# [Stated exercise]
Pull every line out of the data below and reproduce each one word for word.
**** Supplied information
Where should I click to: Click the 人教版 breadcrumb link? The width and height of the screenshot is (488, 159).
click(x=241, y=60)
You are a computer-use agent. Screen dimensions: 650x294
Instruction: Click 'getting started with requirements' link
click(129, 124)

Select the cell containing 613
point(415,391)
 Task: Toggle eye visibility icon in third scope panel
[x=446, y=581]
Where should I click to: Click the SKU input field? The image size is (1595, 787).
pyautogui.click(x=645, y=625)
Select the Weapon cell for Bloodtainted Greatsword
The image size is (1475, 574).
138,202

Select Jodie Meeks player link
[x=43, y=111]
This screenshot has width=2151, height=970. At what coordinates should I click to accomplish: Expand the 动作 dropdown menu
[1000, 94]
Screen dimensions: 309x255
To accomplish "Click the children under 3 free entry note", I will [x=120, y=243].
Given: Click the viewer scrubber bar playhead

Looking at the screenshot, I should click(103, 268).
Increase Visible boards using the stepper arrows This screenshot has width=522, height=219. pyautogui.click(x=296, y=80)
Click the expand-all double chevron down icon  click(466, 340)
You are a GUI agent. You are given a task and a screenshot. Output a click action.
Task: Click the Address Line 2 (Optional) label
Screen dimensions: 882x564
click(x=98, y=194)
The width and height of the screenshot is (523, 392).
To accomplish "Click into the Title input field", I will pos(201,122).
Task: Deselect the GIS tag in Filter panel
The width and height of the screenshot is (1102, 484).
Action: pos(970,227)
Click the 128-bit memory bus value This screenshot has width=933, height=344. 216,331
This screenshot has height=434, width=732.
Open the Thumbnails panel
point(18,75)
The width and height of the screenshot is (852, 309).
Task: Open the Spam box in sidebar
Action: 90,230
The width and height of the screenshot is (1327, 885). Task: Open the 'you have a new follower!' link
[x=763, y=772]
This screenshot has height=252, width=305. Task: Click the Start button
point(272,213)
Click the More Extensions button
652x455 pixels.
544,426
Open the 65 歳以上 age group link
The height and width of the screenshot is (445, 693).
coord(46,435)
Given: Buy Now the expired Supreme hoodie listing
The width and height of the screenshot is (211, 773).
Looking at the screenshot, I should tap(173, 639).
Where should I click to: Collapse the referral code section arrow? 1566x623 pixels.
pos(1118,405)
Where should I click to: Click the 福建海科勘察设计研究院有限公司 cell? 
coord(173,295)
********
# [Solution for this task]
Where should I click to: Click the 人教版 breadcrumb link? The width and height of the screenshot is (488, 159).
click(x=241, y=60)
You are a computer-use agent. Screen dimensions: 650x294
Instruction: Click 'getting started with requirements' link
click(129, 124)

Select the cell containing 613
point(415,391)
 Task: Toggle eye visibility icon in third scope panel
[x=446, y=581]
Where should I click to: Click the SKU input field? The image size is (1595, 787).
pyautogui.click(x=645, y=625)
Select the Weapon cell for Bloodtainted Greatsword
The image size is (1475, 574).
138,202

Select Jodie Meeks player link
[x=43, y=111]
This screenshot has width=2151, height=970. At what coordinates should I click to accomplish: Expand the 动作 dropdown menu
[1000, 94]
Screen dimensions: 309x255
To accomplish "Click the children under 3 free entry note", I will [x=120, y=243].
Given: Click the viewer scrubber bar playhead

Looking at the screenshot, I should click(103, 268).
Increase Visible boards using the stepper arrows This screenshot has width=522, height=219. pyautogui.click(x=296, y=80)
Click the expand-all double chevron down icon  click(466, 340)
You are a GUI agent. You are given a task and a screenshot. Output a click action.
Task: Click the Address Line 2 (Optional) label
Screen dimensions: 882x564
click(x=98, y=194)
The width and height of the screenshot is (523, 392).
To accomplish "Click into the Title input field", I will pos(201,122).
Task: Deselect the GIS tag in Filter panel
The width and height of the screenshot is (1102, 484).
Action: pos(970,227)
Click the 128-bit memory bus value This screenshot has width=933, height=344. 216,331
This screenshot has height=434, width=732.
Open the Thumbnails panel
point(18,75)
The width and height of the screenshot is (852, 309).
Task: Open the Spam box in sidebar
Action: 90,230
The width and height of the screenshot is (1327, 885). Task: Open the 'you have a new follower!' link
[x=763, y=772]
This screenshot has height=252, width=305. Task: Click the Start button
point(272,213)
Click the More Extensions button
652x455 pixels.
544,426
Open the 65 歳以上 age group link
The height and width of the screenshot is (445, 693).
coord(46,435)
Given: Buy Now the expired Supreme hoodie listing
The width and height of the screenshot is (211, 773).
Looking at the screenshot, I should tap(173, 639).
Where should I click to: Collapse the referral code section arrow? 1566x623 pixels.
pos(1118,405)
Where should I click to: Click the 福建海科勘察设计研究院有限公司 cell? 
coord(173,295)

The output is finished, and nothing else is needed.